Ride-hailing service Uber may be the one that got to splashy headlines about self-driving cars first, but Lyft hasn’t exactly been sitting around, either. The company has finally announced where it will first take autonomous vehicles to the street: the notoriously tricky roads of Boston.
It’s all part of a partnership with an autonomous vehicle startup called nuTonomy, Mashable reports.
The program will start in the Boston area, since nuTonomy is based out of MIT. When eventually the public-facing part of the program starts, it will be the first time Lyft has used self-driving cars to carry paying passengers.
It’s not the first city nuTonomy’s put self-driving cars on the streets of; the company launched a partnership with a different ride-hailing app in Singapore last year.

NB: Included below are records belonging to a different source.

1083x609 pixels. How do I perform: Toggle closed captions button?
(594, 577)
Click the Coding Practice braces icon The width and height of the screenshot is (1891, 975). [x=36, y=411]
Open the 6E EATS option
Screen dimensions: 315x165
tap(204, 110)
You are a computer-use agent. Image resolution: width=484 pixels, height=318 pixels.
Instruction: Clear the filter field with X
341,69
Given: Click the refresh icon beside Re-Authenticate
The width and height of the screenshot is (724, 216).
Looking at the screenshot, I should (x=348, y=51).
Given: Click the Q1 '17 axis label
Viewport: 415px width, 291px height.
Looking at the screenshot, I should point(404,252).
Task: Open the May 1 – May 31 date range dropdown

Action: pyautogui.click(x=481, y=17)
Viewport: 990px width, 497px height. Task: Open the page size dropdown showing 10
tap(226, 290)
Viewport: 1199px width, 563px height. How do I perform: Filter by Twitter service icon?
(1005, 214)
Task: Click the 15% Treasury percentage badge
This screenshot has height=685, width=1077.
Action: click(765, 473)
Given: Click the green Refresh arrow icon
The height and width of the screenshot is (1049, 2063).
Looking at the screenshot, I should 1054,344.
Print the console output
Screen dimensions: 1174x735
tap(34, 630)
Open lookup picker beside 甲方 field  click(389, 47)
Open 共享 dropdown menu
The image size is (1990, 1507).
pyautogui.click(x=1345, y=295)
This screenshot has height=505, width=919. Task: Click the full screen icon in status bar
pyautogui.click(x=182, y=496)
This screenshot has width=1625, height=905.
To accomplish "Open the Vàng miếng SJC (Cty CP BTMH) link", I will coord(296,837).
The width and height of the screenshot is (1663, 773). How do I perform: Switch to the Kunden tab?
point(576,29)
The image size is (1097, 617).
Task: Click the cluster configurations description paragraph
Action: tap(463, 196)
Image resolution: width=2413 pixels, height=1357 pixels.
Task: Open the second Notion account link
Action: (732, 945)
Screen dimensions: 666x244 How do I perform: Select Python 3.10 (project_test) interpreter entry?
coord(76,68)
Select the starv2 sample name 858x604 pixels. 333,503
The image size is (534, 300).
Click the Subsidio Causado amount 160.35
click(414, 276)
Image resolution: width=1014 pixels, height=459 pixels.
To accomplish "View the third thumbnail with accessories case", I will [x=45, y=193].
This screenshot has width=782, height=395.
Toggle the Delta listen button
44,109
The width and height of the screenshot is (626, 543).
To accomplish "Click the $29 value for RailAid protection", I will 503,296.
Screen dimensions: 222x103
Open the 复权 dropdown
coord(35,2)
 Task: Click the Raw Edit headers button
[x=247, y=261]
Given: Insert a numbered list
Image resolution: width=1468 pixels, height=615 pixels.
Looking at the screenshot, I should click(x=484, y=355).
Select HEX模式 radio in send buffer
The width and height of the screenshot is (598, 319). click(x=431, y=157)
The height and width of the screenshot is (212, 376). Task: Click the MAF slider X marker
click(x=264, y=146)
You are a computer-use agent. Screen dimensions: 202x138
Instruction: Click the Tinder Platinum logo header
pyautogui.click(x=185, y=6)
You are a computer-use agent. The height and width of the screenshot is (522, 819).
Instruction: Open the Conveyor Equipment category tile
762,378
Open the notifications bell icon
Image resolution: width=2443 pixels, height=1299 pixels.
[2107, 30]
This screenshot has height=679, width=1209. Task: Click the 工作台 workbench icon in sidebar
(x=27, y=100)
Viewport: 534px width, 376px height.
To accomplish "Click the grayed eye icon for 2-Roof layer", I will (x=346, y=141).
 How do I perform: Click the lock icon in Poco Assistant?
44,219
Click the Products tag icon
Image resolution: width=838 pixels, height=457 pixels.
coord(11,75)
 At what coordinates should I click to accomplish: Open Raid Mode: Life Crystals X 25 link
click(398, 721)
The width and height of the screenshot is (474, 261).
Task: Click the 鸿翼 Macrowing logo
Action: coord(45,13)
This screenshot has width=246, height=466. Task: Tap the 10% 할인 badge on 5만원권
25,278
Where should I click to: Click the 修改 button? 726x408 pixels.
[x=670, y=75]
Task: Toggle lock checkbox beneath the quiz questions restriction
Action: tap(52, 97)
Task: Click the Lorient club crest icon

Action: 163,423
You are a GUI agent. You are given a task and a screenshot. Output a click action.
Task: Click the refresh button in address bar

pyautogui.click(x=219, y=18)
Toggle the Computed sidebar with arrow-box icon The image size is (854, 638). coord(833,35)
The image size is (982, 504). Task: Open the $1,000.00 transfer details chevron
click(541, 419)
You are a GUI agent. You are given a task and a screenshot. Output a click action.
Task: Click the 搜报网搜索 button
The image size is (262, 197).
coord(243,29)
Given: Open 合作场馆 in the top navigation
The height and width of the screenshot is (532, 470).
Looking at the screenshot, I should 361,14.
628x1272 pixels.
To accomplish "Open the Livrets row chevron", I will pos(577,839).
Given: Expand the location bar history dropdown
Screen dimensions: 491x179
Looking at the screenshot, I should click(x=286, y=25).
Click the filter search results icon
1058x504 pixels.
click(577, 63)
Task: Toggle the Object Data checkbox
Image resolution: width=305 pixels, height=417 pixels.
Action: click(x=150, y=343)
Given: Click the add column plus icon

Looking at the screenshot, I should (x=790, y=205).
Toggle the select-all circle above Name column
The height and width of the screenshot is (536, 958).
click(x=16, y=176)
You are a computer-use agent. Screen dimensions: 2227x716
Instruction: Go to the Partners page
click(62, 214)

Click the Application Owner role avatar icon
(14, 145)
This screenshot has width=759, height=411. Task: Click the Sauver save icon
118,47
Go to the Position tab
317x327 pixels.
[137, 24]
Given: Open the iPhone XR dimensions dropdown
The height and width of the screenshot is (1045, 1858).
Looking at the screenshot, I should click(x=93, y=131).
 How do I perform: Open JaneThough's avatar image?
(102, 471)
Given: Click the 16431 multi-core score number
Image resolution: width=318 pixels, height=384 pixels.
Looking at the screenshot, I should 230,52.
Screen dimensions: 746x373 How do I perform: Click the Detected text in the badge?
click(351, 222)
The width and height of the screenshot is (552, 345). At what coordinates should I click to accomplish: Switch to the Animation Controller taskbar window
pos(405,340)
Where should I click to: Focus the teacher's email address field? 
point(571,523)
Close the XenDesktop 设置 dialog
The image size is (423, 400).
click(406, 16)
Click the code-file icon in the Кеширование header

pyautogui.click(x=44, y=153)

You can’t stick your virtual thumb out for a self-driving Lyft quite yet, though. CEO Logan Green said that research and development to “fine-tune” the experience is the “first step.”
“We’re focused on creating a great end-to-end experience,” Green said, declining to provide details on what that means. But a spokesperson for the company did confirm that self-driving cars for public rides are still at least a few months away, “pending explicit regulatory approval.”
That means Lyft in Massachusetts, unlike Uber in California, is going to get permission first, instead of facing an awkward situation where they have to stop tests after getting called out by authorities.
Lyft also recently announced a partnership with Waymo, Google’s self-driving car business. The details of that deal, however, remain tightly under wraps.